Ich nehme natürlich auch die Kritik der Rezensenten ernst, denn ja es gibt die „white saviour“-Erzählung wirklich, denn leider hat uns die Geschichte gezeigt, dass Farbige zu oft unterdrückt wurden. Und ich würde mir auch Geschichten wünschen, die diesen Charakter aushebeln, und dennoch, so lange wir in unserem Kopf immer wieder unterscheiden, zwischen schwarz, weiß, homosexuell, heterosexuell, bisexuell, transgender und so weiter, so lange werden immer wieder Mikroaggressoren uns davon abhalten voran zu kommen und besser zu werden als Gesellschaft. Ich bin für mehr buntes Denken, für farbenfrohe Geschichten, in denen es uns um die Kernaussage geht!
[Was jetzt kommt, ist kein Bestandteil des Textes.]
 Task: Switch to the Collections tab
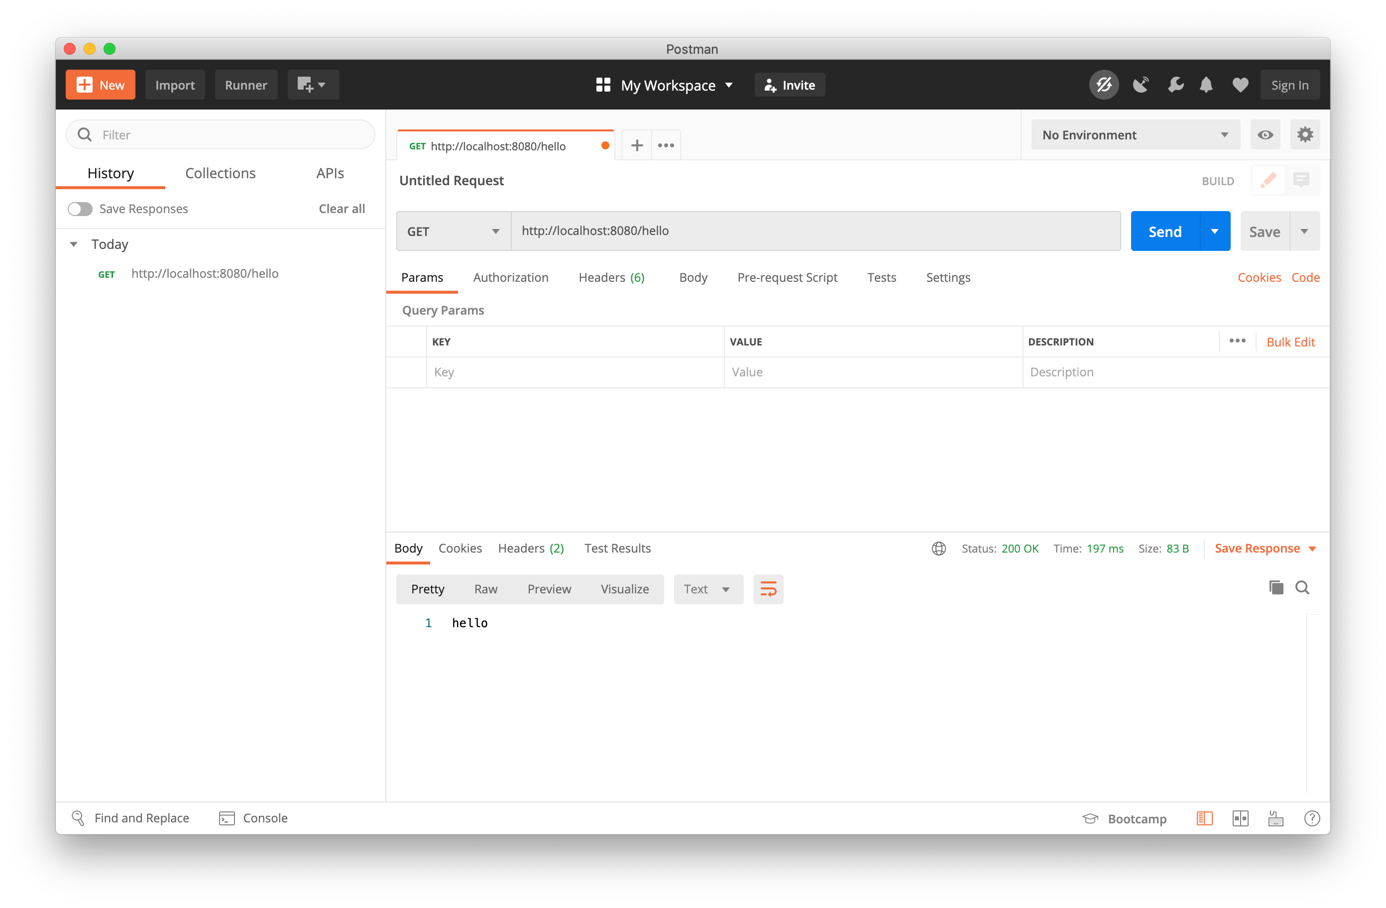click(x=220, y=173)
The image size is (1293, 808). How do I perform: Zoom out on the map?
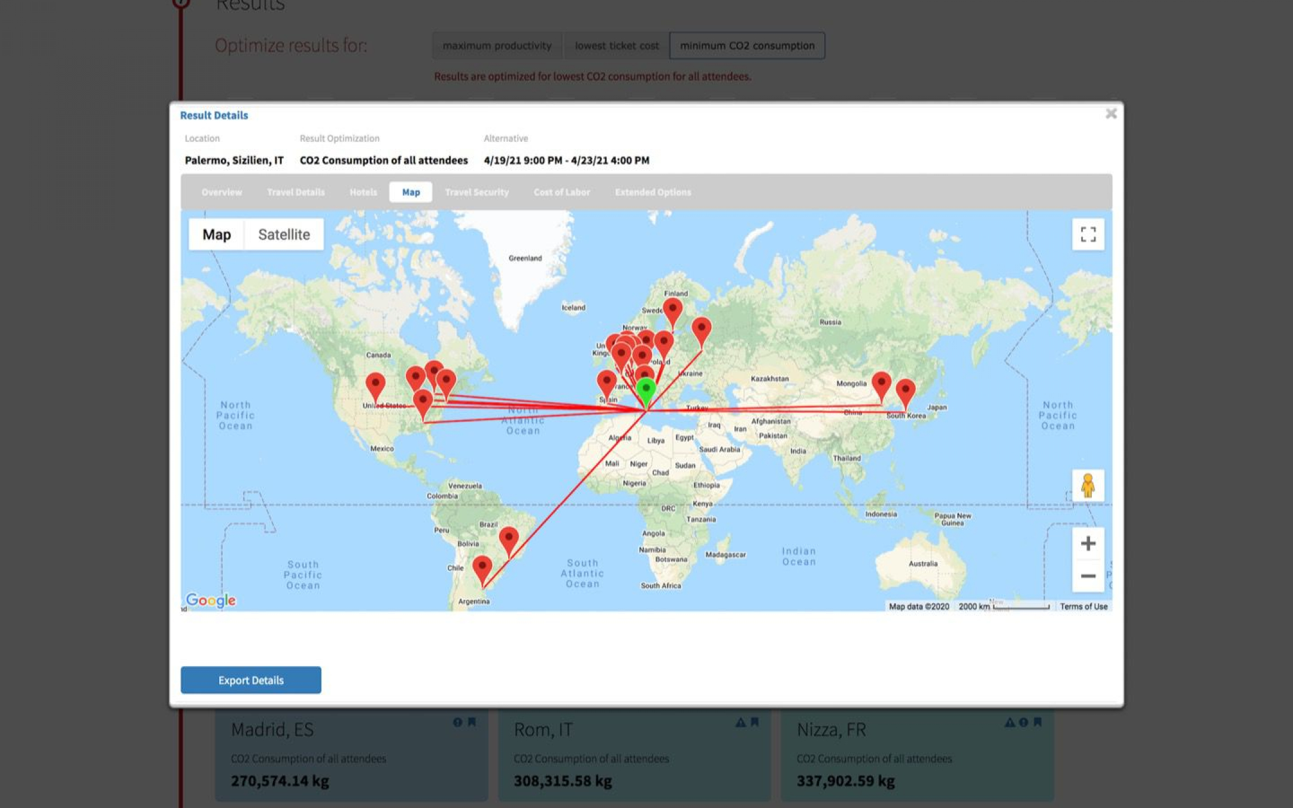pos(1087,575)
Gern könnt ihr mir in den Kommentaren eure Sicht zu dem Thema mitteilen, ich freue mich auf eine angeregte und freundliche Diskussion mit euch!
Ein wunderbarer Beitrag, den ich nicht nur gern gelesen habe, sondern so nur unterschreiben kann.
Ich finde es sehr schwierig, über solche problematischen Themen zu schreiben, weil durch die von dir genannte Hypersensibilisierung alles auch anders verstanden und der eigentliche Sinn plötzlich umgedreht werden kann. So ist es meiner Meinung nach auch in dem von dir beschriebenen Fall geschehen. Einerseits versteht man die Gründe der Autorin des Artikels, andererseits muss man sich fragen, ob sie die Aussage des Buchs absichtlich so und nicht anders verstehen will. Manchmal erscheint es mir glatt so, als würde man vehement nach Hass suchen, auch dort, wo keiner sein möchte oder gewollt war. Und wie du schon sagst, Kritik ist wichtig, aber wenn man Hass sucht, dann wird man welchen finden und damit erst neuen schüren.